Il Tar ha reputato infondata la censura sul punto, sull’assunto che il requisito tecnico-professionale richiesto per la figura del web writer integrasse un parametro da apprezzare e ponderare necessariamente con riferimento al gruppo di lavoro nel suo complesso, negando alla relativa mancanza valenza preclusiva.

Come osserva tuttavia l’appellante, il ragionamento del Giudice di primo grado conduce ad una vanificazione del ridetto requisito.

La previsione del capitolato in questione è in effetti chiara, in particolare attraverso l’impiego dell’aggettivo “necessaria”, nell’imporre una qualificazione professionale minima per una figura di indubbio rilievo nell’economia complessiva del servizio e per l’intrinseca specificità dell’attività ad essa demandata. Oltre all’argomento letterale vi è dunque anche quello logico a suffragare la soluzione patrocinata dall’appellante circa la valenza di soglia minima del requisito professionale e della conseguente efficacia ostativa all’attribuzione di punti in mancanza dell’esperienza quinquennale espressamente richiesta al riguardo.
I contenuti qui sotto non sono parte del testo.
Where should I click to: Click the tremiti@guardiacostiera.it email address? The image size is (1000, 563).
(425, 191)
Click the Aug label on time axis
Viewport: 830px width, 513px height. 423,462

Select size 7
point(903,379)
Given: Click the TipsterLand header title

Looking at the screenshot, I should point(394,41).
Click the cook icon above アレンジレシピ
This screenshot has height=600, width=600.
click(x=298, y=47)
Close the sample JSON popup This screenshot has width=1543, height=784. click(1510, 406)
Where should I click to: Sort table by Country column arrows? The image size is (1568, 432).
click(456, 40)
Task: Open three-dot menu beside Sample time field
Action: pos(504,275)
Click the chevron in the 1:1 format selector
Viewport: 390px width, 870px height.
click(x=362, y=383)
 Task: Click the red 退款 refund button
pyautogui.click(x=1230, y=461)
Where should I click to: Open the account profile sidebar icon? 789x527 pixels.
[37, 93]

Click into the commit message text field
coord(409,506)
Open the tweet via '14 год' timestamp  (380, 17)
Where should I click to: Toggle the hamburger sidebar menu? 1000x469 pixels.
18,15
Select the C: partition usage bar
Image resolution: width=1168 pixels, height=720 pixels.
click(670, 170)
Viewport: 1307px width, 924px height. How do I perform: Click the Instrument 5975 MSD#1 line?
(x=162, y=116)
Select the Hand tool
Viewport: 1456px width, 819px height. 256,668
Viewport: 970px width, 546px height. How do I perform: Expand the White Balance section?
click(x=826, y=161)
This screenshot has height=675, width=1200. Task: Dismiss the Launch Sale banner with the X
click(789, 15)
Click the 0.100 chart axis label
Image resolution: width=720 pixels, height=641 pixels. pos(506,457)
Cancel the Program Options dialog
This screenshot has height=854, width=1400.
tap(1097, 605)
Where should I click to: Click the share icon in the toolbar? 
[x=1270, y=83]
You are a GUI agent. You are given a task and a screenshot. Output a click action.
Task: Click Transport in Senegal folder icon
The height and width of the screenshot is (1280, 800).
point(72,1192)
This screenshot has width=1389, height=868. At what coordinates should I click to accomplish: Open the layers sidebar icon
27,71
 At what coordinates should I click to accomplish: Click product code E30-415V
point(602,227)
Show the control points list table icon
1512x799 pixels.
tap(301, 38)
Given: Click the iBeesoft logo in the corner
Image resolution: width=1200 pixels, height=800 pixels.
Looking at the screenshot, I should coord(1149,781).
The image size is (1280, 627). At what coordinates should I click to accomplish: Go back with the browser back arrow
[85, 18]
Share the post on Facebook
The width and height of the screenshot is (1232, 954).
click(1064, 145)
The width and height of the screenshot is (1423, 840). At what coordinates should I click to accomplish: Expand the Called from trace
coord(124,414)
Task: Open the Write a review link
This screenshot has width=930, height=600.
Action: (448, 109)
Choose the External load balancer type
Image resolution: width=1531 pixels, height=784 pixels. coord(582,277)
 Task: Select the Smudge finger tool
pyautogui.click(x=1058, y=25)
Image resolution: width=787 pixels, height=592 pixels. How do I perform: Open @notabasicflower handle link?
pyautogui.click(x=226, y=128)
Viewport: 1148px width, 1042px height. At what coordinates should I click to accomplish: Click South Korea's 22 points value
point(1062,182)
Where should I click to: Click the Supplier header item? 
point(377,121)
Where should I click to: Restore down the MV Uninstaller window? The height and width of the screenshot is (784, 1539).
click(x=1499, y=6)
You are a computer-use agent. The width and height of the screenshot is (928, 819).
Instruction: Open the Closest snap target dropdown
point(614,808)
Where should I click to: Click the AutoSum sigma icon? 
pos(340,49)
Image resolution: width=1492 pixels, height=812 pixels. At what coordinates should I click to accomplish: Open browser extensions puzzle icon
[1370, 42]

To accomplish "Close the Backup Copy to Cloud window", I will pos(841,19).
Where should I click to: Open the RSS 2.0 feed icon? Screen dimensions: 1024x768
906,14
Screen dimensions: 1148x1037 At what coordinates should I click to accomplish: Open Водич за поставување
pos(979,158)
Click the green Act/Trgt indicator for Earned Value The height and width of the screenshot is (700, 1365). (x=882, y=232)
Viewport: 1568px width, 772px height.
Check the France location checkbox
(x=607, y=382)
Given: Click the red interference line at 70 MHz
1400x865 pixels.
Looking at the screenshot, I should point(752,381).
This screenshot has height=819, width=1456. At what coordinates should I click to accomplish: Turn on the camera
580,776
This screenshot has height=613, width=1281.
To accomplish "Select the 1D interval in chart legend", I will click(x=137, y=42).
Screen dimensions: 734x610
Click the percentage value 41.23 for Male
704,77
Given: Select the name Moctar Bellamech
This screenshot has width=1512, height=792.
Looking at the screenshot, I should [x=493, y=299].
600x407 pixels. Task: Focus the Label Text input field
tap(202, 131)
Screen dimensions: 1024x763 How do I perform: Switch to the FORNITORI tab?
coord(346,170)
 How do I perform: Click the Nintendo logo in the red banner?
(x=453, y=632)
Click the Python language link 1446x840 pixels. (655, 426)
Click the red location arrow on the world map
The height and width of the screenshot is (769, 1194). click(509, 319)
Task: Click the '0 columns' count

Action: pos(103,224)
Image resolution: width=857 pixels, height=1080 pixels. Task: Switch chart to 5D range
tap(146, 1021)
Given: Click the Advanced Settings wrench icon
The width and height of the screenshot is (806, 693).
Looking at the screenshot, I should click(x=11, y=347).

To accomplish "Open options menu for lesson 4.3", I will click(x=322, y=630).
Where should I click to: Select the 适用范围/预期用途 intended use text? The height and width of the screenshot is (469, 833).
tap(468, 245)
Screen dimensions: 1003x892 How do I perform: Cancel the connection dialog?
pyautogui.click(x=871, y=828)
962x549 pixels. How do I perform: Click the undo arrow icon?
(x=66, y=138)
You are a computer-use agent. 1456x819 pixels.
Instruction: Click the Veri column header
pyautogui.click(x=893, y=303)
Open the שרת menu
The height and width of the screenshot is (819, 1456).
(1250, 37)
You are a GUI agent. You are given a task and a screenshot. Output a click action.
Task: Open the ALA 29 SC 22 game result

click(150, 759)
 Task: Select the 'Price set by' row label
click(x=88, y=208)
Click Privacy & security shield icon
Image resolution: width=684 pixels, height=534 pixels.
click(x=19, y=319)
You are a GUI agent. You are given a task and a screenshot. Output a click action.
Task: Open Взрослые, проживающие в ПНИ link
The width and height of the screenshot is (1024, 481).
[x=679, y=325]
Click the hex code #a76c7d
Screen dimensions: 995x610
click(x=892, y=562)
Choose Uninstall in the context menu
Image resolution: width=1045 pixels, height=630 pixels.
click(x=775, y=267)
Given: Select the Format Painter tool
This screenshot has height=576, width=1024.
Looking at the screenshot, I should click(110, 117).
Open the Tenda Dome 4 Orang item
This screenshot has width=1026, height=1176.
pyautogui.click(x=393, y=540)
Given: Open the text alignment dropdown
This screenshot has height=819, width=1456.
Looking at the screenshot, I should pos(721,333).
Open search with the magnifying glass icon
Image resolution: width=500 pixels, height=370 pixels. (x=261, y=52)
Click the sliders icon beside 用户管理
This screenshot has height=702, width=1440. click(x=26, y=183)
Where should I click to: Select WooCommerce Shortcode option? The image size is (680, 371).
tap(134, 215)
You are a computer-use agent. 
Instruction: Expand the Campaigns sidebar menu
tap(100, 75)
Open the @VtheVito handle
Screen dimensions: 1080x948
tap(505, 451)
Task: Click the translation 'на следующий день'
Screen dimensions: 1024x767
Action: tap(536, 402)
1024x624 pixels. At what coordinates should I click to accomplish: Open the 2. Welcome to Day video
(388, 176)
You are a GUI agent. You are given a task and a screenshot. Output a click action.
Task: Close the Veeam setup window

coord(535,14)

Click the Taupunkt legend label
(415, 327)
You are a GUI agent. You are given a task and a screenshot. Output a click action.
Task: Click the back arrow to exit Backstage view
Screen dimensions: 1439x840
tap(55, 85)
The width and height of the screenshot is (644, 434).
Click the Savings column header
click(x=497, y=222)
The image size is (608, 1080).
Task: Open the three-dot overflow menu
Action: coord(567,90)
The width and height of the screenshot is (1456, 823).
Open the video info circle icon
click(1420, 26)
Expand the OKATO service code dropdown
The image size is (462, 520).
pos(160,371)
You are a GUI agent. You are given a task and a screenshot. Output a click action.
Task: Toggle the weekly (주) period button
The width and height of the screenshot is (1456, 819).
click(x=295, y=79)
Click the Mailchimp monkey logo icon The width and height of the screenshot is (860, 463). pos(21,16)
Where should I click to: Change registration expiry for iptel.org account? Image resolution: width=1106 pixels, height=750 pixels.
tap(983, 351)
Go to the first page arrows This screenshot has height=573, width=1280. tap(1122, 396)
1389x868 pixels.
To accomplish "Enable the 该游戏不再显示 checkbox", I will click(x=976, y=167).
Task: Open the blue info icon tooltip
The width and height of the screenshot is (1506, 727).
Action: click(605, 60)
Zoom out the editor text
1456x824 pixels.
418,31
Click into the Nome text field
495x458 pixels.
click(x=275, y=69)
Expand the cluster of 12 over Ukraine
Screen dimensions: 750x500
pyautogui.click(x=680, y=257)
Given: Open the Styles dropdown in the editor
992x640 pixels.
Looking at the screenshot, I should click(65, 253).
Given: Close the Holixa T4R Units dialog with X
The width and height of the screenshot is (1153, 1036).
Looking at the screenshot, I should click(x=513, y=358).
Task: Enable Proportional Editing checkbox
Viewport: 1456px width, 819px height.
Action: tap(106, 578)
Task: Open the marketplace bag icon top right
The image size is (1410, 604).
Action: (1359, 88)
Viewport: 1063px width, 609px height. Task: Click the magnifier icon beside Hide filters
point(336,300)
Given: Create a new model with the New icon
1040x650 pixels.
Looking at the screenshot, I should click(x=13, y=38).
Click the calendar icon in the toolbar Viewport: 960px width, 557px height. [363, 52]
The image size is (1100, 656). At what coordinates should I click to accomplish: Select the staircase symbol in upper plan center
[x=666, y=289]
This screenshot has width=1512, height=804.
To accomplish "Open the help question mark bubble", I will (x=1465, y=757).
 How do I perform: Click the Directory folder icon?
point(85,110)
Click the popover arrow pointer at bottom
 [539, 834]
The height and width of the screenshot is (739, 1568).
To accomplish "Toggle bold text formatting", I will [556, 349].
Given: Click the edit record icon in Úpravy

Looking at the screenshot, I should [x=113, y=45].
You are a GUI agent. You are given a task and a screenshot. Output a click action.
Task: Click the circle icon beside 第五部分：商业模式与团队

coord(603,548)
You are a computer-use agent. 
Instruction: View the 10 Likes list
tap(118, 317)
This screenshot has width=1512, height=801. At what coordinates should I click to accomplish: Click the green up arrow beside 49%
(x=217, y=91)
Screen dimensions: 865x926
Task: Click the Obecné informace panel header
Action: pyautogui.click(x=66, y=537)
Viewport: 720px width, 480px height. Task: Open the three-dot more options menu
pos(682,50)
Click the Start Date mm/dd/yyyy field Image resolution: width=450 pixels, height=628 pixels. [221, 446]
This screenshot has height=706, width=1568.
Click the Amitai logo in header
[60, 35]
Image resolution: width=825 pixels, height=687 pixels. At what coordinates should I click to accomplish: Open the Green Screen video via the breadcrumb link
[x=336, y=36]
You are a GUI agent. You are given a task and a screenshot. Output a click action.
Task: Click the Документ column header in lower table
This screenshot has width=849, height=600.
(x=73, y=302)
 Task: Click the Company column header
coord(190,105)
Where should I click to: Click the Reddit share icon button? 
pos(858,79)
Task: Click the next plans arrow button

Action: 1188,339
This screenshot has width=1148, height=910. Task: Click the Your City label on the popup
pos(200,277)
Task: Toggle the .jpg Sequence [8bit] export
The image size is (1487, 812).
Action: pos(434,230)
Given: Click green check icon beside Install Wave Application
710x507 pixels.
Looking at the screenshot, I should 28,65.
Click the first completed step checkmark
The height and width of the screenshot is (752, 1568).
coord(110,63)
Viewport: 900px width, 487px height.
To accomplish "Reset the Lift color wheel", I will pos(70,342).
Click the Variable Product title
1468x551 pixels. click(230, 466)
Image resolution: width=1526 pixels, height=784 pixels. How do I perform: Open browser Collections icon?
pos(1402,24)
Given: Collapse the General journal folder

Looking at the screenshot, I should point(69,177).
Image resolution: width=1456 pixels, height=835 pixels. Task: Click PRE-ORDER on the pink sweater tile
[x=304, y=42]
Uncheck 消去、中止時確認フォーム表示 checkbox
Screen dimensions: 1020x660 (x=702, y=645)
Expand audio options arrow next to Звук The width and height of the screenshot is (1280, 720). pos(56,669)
Ne consegue che la Commissione di gara ha illogicamente disatteso tale puntuale previsione della legge di gara, recuperando l’insuperabile carenza dell’offerta dell’Editing s.r.l. attraverso una non consentita valutazione complessiva della composizione del gruppo di lavoro da questa indicato nella propria offerta.

Come sopra accennato, l’accoglimento della censura in esame riveste rilievo assorbente, stante l’attribuzione di 14 punti per l’elemento in questione a fronte di poco più di 3 punti di scarto nella graduatoria definitiva tra la prima classificata e l’odierna appellante (rispettivamente: 82,38 contro 79).

L’appello va dunque accolto dovendo conseguentemente annullarsi gli atti impugnati in primo grado.

Deve invece essere respinta la domanda risarcitoria.

In primo luogo va esclusa la risarcibilità delle spese sostenute per la partecipazione alla gara.

Come ormai più volte statuito da questo Consiglio, al di fuori delle ipotesi di responsabilità precontrattuale della pubblica amministrazione - ad esempio in presenza di una revoca della gara o di illegittima esclusione dalla stessa - nelle quali viene risarcito l’interesse c.d. negativo, la voce di costo in questione sarebbe comunque stata sostenuta dall’impresa anche in caso di aggiudicazione del servizio, per cui la stessa deve ritenersi incorporata nella differenza tra ricavi e costi all’esito del quale si ottiene utile ritraibile dal servizio medesimo (ex plurimis: sez. VI, 18/3/2011, n. 1681).

Il quale utile, in mancanza di ulteriori allegazioni da parte dell’odierna appellante, costituisce l’unica posta risarcitoria astrattamente configurabile nella presente fattispecie, venendo in essa in rilievo un danno da mancata aggiudicazione, rapportabile al c.d. interesse positivo, ovvero al risultato economico che l’impresa avrebbe realizzato grazie allo svolgimento del servizio, non conseguito a causa dell’illegittimità consumatasi in suo danno nella procedura di affidamento.

Nondimeno, non può fondatamente essere invocato a questo riguardo il criterio del 10% dell’offerta previsto dall’art. 345 l. 2248/1865, all. F.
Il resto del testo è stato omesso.